▶ Written tasks
[A] Answer these from the text on network round-trip time (RTT):
(i) What does the text say the variation in RTT represents?
(ii) By roughly how much does RTT increase for every 100km?
(iii) Which site does the text name for finding your home IP address?
[B] Transcribe the passage from the text on network round-trip time, starting at "The OP is in" and ending at "observed at 3am?".

▶ Text provided
☆ ☆ ☆ ☆ ☆ ☆ ☆

The OP is in Lincoln not London.
What matters most is the variability in RTT, rather than the absolute value. If it's 20ms consistently, then I'd expect it's just a speed-of-light limit based on the distance travelled (*). However if it varies widely, then that's a sign of congestion. The lowest RTT observed is the path delay, and the variation is queuing delays. What RTT is observed at 3am?
(*) Having said that, if the backhaul path is over fibre, 20ms ought to get you to Scotland. RTT increases roughly 1ms per 100km (light travelling at 200km/sec in fibre). For comparison: London to AWS in Ireland is about 10ms.
There's another thing you can do. If you have a Virtual Private Server in the cloud somewhere, you can find your home IP address (whatsmyip.org) and then traceroute back to that address. RTT is the total delay A->B->A, and sometimes the A->B path is very different to the B->A path.

☆ ☆ ☆ ☆ ☆ ☆ ☆

▶ Information supplied
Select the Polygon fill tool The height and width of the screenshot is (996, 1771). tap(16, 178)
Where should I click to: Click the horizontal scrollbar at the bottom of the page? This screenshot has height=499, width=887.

☆ ☆ ☆ ☆ ☆ ☆ ☆

▶ Responses per task
[A]
(i) Queuing delays.
(ii) Roughly 1ms.
(iii) whatsmyip.org

[B]
The OP is in Lincoln not London.
What matters most is the variability in RTT, rather than the absolute value. If it's 20ms consistently, then I'd expect it's just a speed-of-light limit based on the distance travelled (*). However if it varies widely, then that's a sign of congestion. The lowest RTT observed is the path delay, and the variation is queuing delays. What RTT is observed at 3am?